Es prácticamente
imposible no asombrarse ante los acontecimientos que estamos viviendo
estos últimos años. Tal vez debería decir ante esa respuesta de
“hechos consumados” que la ciudadanía escucha como una letanía
y acepta en gran parte de buena fe.
Los que manejan el timón
de este barco que lo mismo podría ser España que Europa o incluso
el mundo entero, gobiernan sin ningún sonrojo para los ricos, y solo
para los ricos, gracias al resto de la humanidad, por lo general tan
amable y tan cándida que piensa que la única solución a sus
problemas está en las próximas elecciones.
La masa, generosa hasta
límites insospechados, es capaz de justificar los mayores desmanes
de nuestros políticos y a veces hasta es posible escuchar halagos de
los correligionarios de turno.
Hay varias claves para
entender esta postura, por el lado de nuestros gobernantes, tenemos
al “maldito parné”, ese “poderoso caballero”
del que hablaba hace ya algún tiempo uno de nuestros ilustres
escritores.
Hablar de dinero y no hablar de poder no tiene ningún
sentido, pues inevitablemente van de la mano.

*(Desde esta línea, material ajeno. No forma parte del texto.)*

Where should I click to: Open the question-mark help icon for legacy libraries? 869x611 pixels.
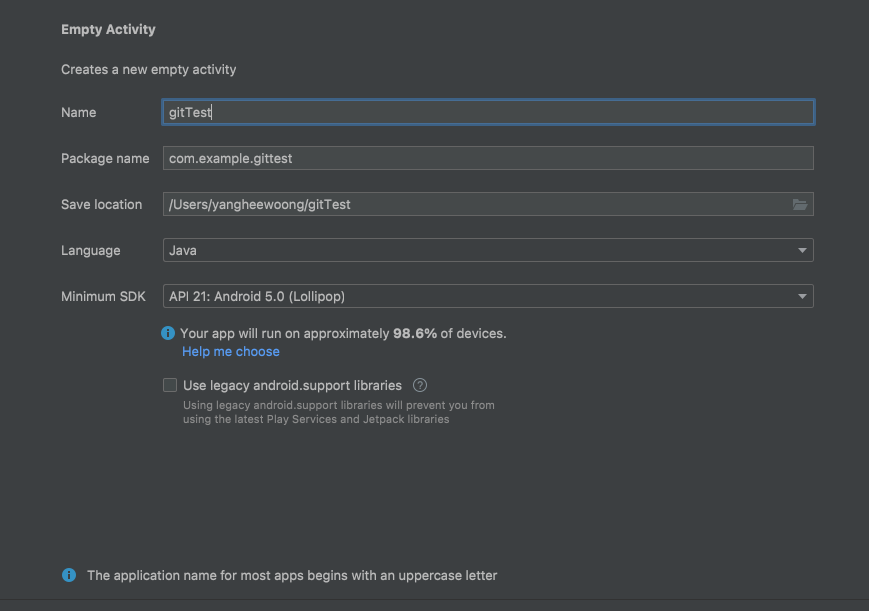[420, 385]
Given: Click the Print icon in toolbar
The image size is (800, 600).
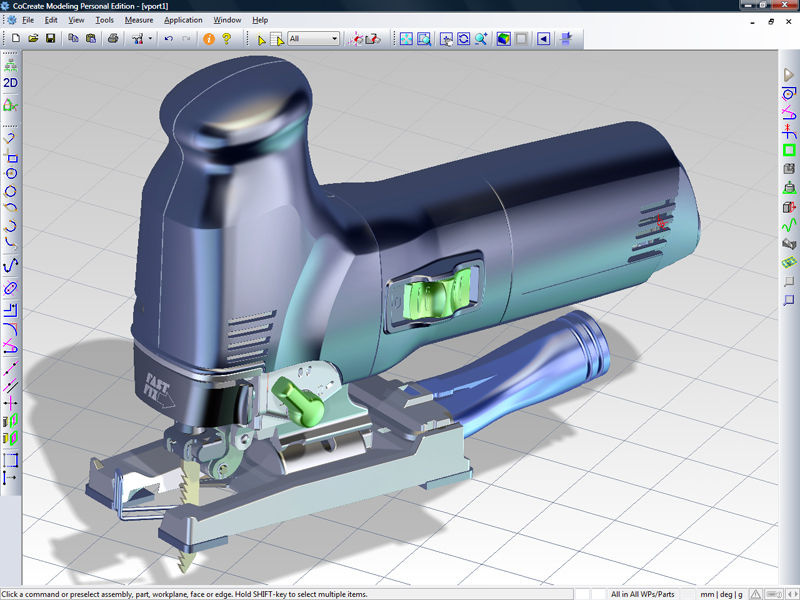Looking at the screenshot, I should coord(113,39).
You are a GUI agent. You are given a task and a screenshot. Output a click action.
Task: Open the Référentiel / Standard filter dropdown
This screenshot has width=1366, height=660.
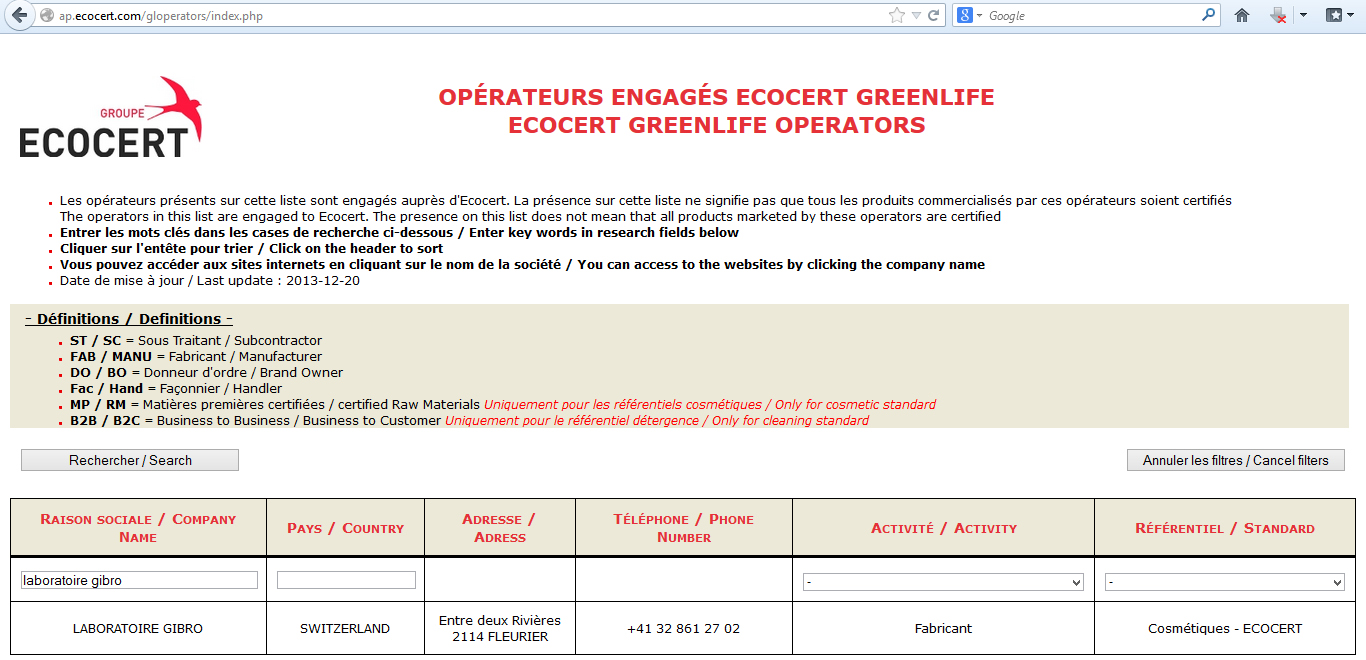pyautogui.click(x=1224, y=582)
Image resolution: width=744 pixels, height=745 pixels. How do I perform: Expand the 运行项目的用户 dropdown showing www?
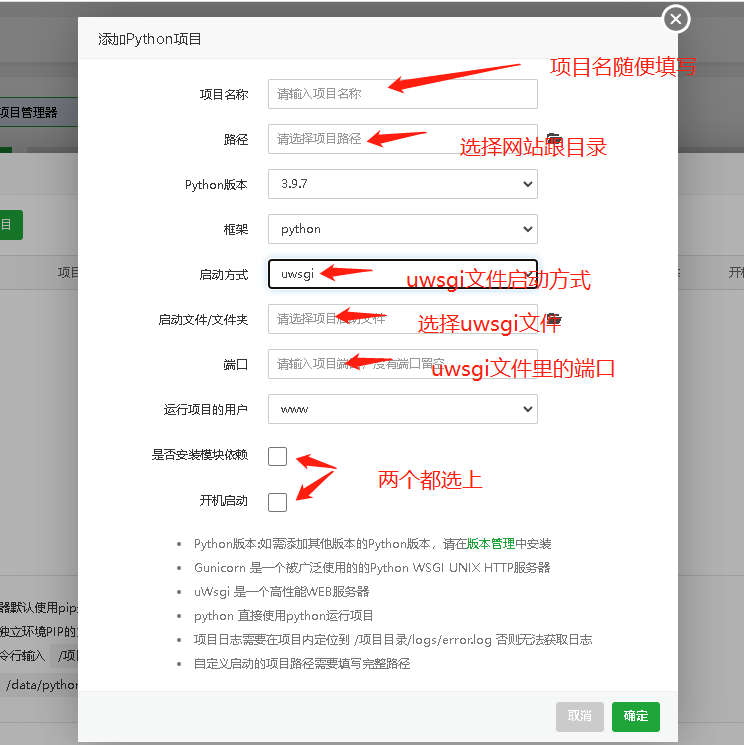point(402,409)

Hablar del vil metal y
no hablar de la corrupción que este genera es inevitable, y
encontrarnos sinsentidos al respecto es el pan de cada día, y como
ejemplo se me ocurre acudir a la relación existente entre la iglesia
y el capital a lo largo de los siglos.
Por el lado de los
gobernados (tal vez deberíamos decir “desgobernados”),
tenemos una herencia de cientos de años, viejas costumbres en las
que nos han querido dejar bien claro, que, para que el mundo sea
mundo, tiene que haber señores y vasallos, amos y criados, poderosos
y chusma.
Afortunadamente, hubo
épocas de la historia de la humanidad en la que algunos valientes,
(muchos de ellos mujeres), se tiraron de cabeza por el
precipicio de las reivindicaciones, y gracias a estas personas sin
monumento conocido, el mundo fue cambiando poco a poco a mejor.
Ahora que ya
prácticamente todos somos creyentes, sigue resonando en nuestros
oídos aquello de “ten fe hijo mío”, como si rezando un
padre nuestro se resolvieran nuestros problemas terrenales (que
para los ricos son los únicos que cuentan).
Menuda herencia la que
hemos aceptado recibir; que nos hace ver el azote del hambre, como
una forma de acercarse al cielo, mientras los que más se afanan en
propagar “su fe” comen sin duelo y lo que es peor, sin
remordimiento; en vez de ver niños y mayores desnutridos, que
necesitan la ayuda del prójimo, es decir la suya, la tuya y al mía.